I recently purchased two jewel orchids from the states, one being a ludisia discolor "nigricans", the other being Dossinoides Indra's Web. They were planted in my vivarium, and within 3 days I started noticing the yellowish pink fade on the leaves of the Dossinoides Indra's Web. Over a week later, it started dropping leaves and was covered in white mold that resembled spider webs. Yesterday i removed it, cleaned it, and sprinkled cinnamon on the plant, letting it dry, as i was instructed to do by an expert. Today i came home from school, to see the ludisia in worse shape. Its entire stem was almost gelatinous, and its smaller offset completely melted off. I removed it and did the same thing. Its very strange since i have regular ludisa discolors in the viv that have been there for 2 months and are growing new leaves and thriving. I am looking for any sort of advice, either to help save my plants or perhaps some theories as to why this happened, and how i can prevent my other plants from suffering the same fate.


----------



## HunterB (Apr 28, 2009)

I don't own any jewel orchids (soon....)
And this might not be it, but :
Where do u have them placed? Because from what I've read, they do best with low light levels? Are they like, right out under the light?

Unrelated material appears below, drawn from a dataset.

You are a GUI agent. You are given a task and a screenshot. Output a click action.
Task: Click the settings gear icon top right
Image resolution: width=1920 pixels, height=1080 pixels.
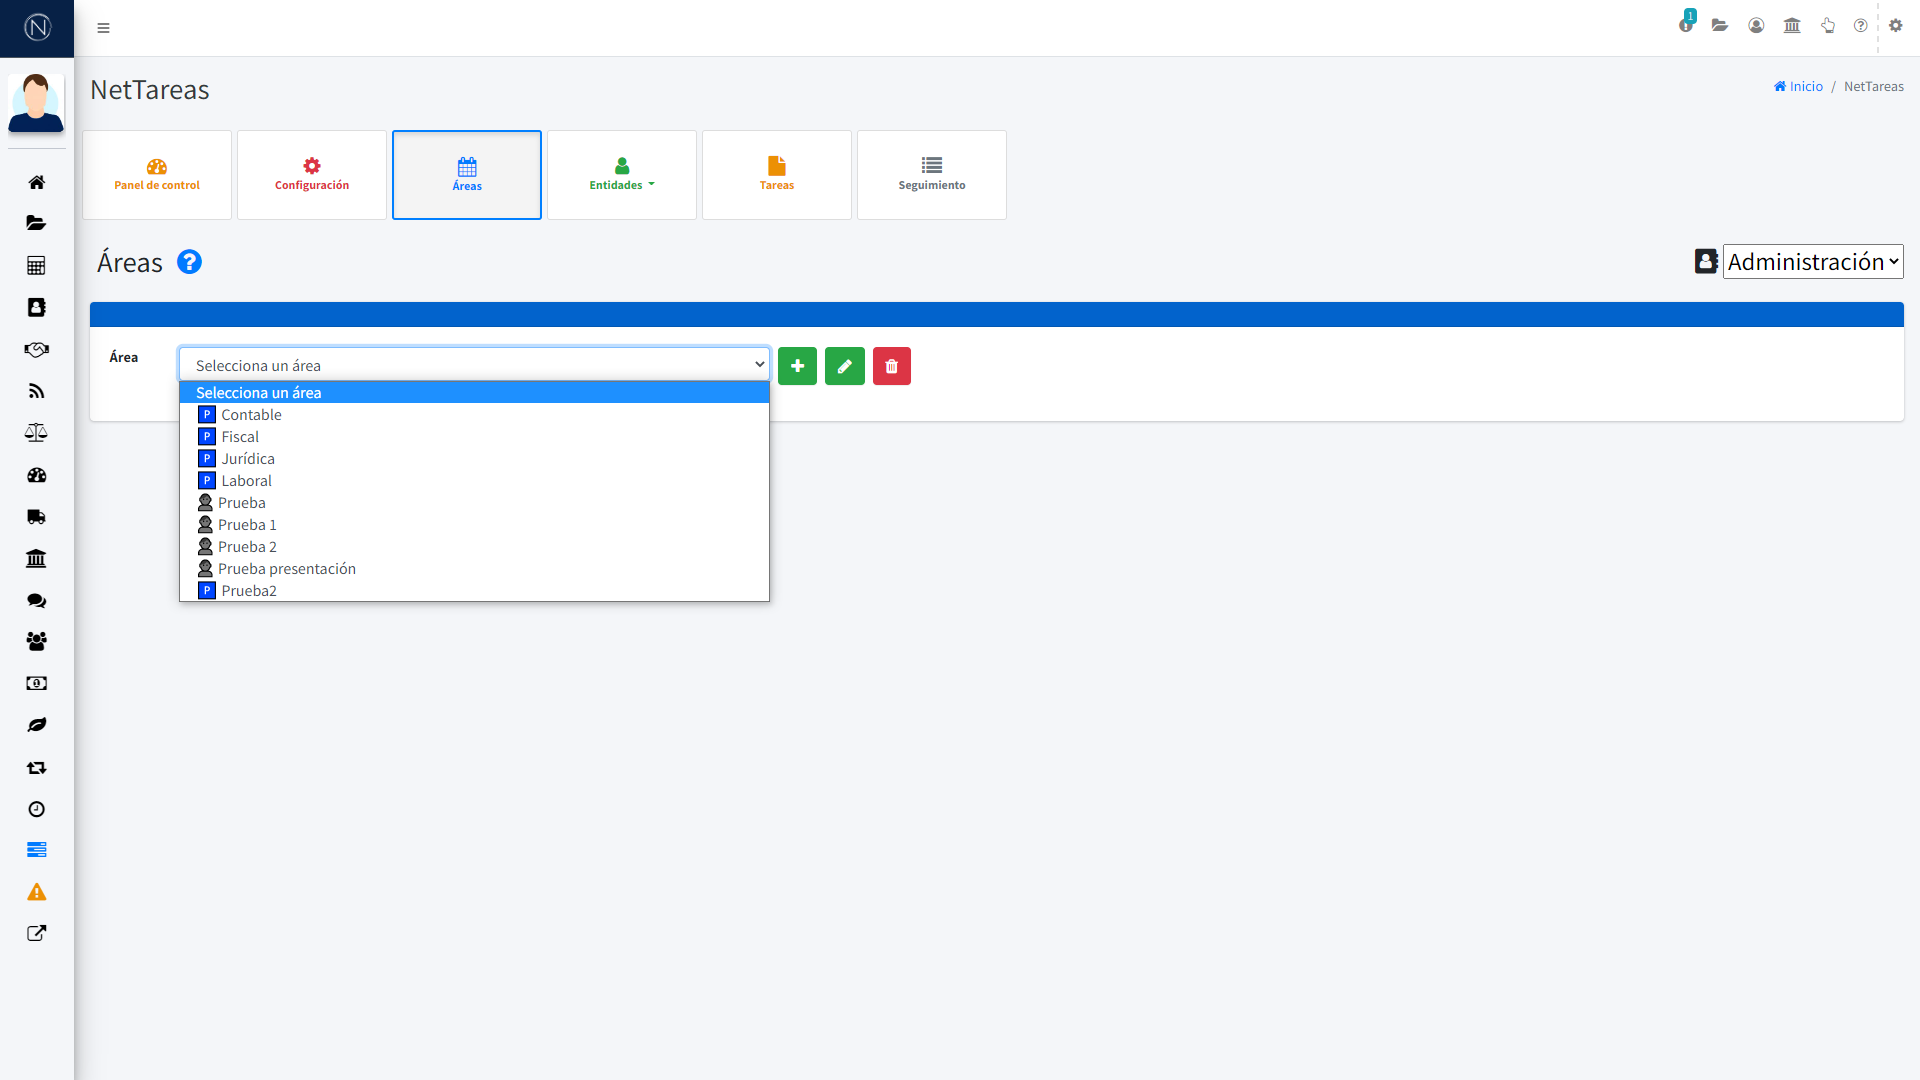[x=1895, y=26]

Ifnot,then I'm no help haha


----------



## littlefrog (Sep 13, 2005)

That sounds too quick to be anything you did. I'd suggest that something happened to the plants in transit. Either they got too cold (seems unlikely this time of year) or they cooked in the box.

Rob


d-prime said:


> I recently purchased two jewel orchids from the states, one being a ludisia discolor "nigricans", the other being Dossinoides Indra's Web. They were planted in my vivarium, and within 3 days I started noticing the yellowish pink fade on the leaves of the Dossinoides Indra's Web. Over a week later, it started dropping leaves and was covered in white mold that resembled spider webs. Yesterday i removed it, cleaned it, and sprinkled cinnamon on the plant, letting it dry, as i was instructed to do by an expert. Today i came home from school, to see the ludisia in worse shape. Its entire stem was almost gelatinous, and its smaller offset completely melted off. I removed it and did the same thing. Its very strange since i have regular ludisa discolors in the viv that have been there for 2 months and are growing new leaves and thriving. I am looking for any sort of advice, either to help save my plants or perhaps some theories as to why this happened, and how i can prevent my other plants from suffering the same fate.


----------



## d-prime (Sep 29, 2008)

They are ln direct sunlight, and shipping took 7 days. I am really pissed, because these were relativley expensive and irreplacable. Its just so strange how the ludisia actually became like jello, and the other dropped leaves and watched them fade...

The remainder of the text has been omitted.